同じ手でも、その瞬間ごとに全く違う形になります。
頭と手は、反対の形をしている?
さらに面白いことがあります。
頭蓋骨を見てみると、骨は互いにしっかり結ばれ、全体として丸い形を作っています。
一方、四肢では長い骨が外へ伸び、その間には多数の関節があります。
資料では、
頭部=周囲から中心へ、受け取る方向
四肢=中心から周囲へ、働きかける方向
という対照として整理されています。
頭では、世界を見る。
音を聞く。
考える。
手では、世界に触れる。
物を動かす。
何かを作る。
つまり、
頭では世界が私たちの中へ入り、
手では私たちが世界へ出ていく。
その二つの間に、私たちの身体があります。
そして胸には「リズム」がある
頭と手足の間には胸があります。
胸は、頭のように完全に静止しているわけでもなく、手足のようにどこまでも外へ伸びていくわけでもありません。
息を吸う。
胸郭が広がる。
息を吐く。
戻る。
そして、また広がる。
資料では、この胸郭の特徴を
「広がる―戻る」というリズム
として捉えています。
ですから人間の身体全体を見ると、
頭部 ― 集まる
胸部 ― めぐる
四肢 ― 広がる
という三つの異なる方向が見えてきます。
以前ご紹介した「三分節」という考え方も、実はこうした身体の形や動きの違いから見ることができます。
形があるから動く? 動いたから形ができた?
普通、私たちは、
「こういう骨があるから、こう動く」
と考えます。
もちろん、それは正しい。
しかし、もう一つ逆の見方があります。
身体が作られていく発生の過程では、最初から完成した骨が置かれているわけではありません。
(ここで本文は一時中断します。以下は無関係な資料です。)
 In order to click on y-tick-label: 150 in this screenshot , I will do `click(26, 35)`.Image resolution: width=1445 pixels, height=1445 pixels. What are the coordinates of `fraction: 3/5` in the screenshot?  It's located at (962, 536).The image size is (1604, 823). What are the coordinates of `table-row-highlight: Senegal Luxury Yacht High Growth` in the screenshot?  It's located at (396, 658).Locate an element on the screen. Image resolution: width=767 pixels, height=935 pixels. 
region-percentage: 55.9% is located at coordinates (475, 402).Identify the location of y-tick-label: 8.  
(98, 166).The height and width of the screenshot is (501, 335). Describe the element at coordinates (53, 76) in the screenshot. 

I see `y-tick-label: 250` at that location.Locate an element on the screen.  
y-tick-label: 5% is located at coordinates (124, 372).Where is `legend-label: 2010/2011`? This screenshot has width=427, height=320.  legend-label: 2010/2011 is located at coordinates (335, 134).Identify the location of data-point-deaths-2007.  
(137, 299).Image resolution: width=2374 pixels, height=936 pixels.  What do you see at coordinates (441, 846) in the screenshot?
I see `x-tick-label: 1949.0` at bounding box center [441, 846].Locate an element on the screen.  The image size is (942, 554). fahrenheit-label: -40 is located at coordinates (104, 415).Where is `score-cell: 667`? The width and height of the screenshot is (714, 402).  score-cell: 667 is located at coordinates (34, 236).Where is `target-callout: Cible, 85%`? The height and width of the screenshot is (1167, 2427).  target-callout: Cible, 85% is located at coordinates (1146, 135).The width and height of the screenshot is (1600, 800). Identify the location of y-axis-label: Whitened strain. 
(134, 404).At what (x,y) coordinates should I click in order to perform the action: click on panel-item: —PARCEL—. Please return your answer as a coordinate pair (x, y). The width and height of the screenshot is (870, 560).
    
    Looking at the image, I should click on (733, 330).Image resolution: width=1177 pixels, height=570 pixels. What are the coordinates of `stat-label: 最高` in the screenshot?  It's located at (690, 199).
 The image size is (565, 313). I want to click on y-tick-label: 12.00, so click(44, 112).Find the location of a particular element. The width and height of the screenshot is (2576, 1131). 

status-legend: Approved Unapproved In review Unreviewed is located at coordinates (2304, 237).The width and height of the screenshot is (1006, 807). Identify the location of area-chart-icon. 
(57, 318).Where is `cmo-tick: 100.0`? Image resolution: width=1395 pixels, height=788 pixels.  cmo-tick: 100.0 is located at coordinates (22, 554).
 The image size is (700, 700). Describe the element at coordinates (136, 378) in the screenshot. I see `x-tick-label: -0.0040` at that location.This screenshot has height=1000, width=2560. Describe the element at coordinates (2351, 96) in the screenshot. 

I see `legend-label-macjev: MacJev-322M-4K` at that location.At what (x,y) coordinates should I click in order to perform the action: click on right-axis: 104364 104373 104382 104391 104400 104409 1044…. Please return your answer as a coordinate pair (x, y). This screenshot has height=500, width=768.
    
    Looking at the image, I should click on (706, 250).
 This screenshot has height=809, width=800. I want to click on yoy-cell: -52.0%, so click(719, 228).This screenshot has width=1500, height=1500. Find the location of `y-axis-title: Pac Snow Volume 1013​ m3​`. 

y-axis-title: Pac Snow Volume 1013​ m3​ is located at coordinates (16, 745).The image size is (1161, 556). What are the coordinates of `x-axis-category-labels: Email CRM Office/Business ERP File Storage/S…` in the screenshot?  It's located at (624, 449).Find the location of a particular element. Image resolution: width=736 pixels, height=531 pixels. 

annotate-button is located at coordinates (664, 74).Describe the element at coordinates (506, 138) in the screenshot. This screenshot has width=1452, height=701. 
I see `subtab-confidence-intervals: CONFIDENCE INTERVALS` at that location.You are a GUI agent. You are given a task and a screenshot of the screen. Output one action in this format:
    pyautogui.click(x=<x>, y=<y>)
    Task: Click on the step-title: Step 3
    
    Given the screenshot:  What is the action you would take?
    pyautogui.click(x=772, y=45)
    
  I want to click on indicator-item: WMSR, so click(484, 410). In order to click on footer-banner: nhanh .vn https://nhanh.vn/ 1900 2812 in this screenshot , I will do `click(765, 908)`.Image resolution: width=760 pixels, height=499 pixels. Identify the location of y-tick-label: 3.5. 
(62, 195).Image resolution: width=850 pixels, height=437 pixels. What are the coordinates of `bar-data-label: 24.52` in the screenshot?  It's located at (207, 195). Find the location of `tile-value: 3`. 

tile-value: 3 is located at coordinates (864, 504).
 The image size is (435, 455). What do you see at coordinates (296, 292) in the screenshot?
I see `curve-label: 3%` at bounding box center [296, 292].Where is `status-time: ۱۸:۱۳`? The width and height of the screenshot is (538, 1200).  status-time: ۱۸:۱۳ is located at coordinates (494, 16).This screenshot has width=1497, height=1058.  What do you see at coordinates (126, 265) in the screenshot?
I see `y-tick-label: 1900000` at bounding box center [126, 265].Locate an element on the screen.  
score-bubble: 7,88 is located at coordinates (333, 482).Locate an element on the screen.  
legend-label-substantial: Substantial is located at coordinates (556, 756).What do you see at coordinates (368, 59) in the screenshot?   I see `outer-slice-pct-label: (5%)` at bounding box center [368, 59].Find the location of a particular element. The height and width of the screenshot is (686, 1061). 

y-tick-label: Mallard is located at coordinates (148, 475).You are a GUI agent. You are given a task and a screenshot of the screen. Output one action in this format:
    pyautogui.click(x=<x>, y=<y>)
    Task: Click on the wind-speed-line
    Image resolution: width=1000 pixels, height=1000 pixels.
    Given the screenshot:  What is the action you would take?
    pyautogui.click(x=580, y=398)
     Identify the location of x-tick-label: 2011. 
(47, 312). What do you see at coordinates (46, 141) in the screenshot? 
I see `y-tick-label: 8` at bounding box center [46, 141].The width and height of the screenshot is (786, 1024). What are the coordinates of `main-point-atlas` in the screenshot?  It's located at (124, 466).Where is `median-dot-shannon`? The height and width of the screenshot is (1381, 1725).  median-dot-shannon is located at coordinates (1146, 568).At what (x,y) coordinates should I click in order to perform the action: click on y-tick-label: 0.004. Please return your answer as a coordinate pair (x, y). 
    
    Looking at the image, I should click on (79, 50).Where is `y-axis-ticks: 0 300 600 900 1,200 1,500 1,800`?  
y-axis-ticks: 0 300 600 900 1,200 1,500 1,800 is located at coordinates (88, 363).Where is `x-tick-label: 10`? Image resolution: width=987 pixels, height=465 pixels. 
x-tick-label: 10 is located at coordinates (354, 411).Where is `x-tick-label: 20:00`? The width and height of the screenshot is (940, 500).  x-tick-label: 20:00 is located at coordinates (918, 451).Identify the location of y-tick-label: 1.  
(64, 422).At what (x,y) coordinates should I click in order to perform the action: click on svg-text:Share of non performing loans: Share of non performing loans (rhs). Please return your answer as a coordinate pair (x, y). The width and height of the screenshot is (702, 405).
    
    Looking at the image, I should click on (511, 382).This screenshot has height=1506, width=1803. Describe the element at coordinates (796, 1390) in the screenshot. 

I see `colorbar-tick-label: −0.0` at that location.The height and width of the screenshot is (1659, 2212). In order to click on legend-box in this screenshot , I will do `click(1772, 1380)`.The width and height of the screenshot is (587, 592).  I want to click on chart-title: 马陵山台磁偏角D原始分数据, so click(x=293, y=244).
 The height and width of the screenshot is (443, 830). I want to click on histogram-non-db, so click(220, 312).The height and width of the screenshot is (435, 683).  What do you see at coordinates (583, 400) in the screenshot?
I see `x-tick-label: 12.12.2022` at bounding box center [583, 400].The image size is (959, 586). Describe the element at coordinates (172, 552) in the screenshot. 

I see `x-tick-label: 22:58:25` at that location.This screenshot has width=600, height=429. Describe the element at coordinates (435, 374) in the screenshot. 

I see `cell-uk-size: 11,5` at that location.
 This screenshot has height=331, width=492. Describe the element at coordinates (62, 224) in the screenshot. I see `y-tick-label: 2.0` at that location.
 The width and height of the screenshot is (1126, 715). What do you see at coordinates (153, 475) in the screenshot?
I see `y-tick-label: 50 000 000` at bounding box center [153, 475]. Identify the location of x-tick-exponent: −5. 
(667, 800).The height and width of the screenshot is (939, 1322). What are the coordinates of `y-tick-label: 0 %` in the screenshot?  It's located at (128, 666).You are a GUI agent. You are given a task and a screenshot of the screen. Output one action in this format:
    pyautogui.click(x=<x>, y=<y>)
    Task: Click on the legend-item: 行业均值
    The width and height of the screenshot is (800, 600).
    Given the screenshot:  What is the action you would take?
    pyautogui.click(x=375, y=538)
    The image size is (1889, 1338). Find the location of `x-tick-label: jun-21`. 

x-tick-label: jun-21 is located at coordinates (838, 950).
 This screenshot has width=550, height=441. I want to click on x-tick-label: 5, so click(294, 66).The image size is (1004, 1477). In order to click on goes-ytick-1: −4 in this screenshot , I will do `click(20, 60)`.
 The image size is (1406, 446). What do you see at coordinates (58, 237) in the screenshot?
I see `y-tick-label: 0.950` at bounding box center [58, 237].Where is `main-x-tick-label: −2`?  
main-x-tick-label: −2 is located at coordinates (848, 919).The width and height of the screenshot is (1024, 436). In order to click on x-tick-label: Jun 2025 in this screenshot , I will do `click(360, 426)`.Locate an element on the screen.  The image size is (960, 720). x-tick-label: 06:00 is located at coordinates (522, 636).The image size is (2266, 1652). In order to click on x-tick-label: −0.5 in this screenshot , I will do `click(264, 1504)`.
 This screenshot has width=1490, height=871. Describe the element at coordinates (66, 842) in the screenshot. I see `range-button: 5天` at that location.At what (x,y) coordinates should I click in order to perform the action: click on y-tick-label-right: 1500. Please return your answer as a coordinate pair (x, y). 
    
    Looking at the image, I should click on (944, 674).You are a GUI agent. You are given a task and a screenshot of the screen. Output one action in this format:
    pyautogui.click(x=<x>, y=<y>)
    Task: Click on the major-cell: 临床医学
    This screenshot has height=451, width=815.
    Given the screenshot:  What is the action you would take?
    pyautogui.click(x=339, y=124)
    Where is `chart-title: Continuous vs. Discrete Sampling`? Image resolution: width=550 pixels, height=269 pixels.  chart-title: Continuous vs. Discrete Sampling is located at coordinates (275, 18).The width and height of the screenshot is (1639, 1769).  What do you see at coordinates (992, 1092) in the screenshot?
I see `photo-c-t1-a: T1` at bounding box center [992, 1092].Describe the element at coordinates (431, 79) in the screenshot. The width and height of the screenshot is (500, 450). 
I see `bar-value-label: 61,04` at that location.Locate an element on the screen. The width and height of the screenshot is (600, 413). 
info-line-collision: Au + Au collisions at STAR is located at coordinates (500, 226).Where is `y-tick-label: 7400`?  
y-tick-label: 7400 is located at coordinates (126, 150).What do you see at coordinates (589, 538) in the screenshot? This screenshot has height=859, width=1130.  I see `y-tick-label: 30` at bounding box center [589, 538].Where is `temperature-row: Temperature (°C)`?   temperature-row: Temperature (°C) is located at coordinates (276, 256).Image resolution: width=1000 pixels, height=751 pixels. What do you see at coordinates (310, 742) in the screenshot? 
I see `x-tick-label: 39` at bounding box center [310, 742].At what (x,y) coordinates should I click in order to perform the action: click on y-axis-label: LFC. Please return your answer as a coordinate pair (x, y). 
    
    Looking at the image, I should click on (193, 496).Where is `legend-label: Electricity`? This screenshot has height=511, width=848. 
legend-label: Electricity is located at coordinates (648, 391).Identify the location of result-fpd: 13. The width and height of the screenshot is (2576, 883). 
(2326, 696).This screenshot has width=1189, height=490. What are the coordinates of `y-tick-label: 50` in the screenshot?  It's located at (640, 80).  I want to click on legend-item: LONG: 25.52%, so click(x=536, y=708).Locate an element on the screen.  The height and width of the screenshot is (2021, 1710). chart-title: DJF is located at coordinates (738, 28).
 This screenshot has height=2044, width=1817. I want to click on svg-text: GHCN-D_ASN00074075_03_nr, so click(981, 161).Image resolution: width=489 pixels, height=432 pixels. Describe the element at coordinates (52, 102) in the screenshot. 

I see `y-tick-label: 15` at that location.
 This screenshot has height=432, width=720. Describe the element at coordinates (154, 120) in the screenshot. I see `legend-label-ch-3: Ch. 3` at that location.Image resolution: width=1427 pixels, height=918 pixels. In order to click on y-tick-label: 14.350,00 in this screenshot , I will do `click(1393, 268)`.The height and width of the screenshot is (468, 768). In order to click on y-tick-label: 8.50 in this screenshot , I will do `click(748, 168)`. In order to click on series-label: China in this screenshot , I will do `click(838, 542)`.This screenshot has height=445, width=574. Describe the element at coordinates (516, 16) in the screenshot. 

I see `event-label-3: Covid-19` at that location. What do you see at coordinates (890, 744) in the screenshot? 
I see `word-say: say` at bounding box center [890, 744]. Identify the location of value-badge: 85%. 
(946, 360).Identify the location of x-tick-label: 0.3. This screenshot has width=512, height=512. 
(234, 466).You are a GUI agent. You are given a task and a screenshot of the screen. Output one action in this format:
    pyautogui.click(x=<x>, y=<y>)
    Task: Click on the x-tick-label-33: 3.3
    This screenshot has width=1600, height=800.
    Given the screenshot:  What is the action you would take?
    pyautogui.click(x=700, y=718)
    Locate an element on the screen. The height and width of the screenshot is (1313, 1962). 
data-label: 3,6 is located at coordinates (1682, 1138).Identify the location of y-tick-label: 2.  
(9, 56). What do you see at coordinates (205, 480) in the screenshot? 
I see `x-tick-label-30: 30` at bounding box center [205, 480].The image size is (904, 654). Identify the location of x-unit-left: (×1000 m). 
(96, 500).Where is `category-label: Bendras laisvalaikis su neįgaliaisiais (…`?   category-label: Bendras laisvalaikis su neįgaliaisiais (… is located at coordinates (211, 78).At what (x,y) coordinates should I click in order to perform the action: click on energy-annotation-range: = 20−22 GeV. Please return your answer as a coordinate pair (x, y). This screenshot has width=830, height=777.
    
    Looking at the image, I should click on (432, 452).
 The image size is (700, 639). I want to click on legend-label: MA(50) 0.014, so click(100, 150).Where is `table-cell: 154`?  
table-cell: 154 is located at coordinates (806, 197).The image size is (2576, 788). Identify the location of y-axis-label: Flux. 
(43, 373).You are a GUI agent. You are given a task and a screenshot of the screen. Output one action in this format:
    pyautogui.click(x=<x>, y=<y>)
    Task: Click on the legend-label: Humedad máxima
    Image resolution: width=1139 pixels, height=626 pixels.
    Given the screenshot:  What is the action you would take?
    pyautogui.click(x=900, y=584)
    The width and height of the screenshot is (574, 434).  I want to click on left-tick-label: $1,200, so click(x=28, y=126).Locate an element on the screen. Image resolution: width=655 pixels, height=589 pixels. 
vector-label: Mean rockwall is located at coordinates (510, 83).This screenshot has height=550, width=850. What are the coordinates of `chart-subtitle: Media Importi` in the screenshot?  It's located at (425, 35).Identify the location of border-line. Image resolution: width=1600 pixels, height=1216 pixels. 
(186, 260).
細胞が動き、組織が変形し、その結果として形が生まれていきます。
今回の資料では、
「形態は運動から生じる」
という視点が示されています。
そう考えると、骨は単なる硬い棒ではありません。
長い時間をかけて繰り返されてきた、
「動きが固まった姿」
として見ることもできます。
頭蓋の丸さ。
胸郭の繰り返す肋骨。
肩から指先へ広がっていく四肢。
そこには、それぞれ違う「動きの記憶」が残っているのかもしれません。
もう一度、グーチョキパー
そこで最後に、もう一度やってみます。
グー ✊
5本の指を一つに集める。
チョキ ✌️
可能性の中から方向を選ぶ。
パー 🖐️
5本の指を空間へ広げる。
たった三つの手の形ですが、
集める
選ぶ
広げる
という、とても人間らしい働きを表しているようにも見えます。
人間の身体は、何か一つの仕事だけをするために出来ているわけではありません。
特に手は、その自由度の高さによって、
文字を書き、
道具を作り、
音楽を奏で、
人と触れ合い、
新しいものを世界につくり出してきました。
資料でも、知覚したものを胸部で受け止め、手足を通して世界へ働きかける、その循環から言葉、文字、建築、音楽、踊りといった文化が生まれるという見方が提示されています。
そう考えると、
グーチョキパーができる手は、「自由に選んで行動できる身体」の小さな象徴
なのかもしれません。
次にじゃんけんをするとき、少しだけ自分の手を眺めてみてください。
この小さな手の中に、私たち人間の長い進化と、身体の不思議と、自由の可能性が詰まっています。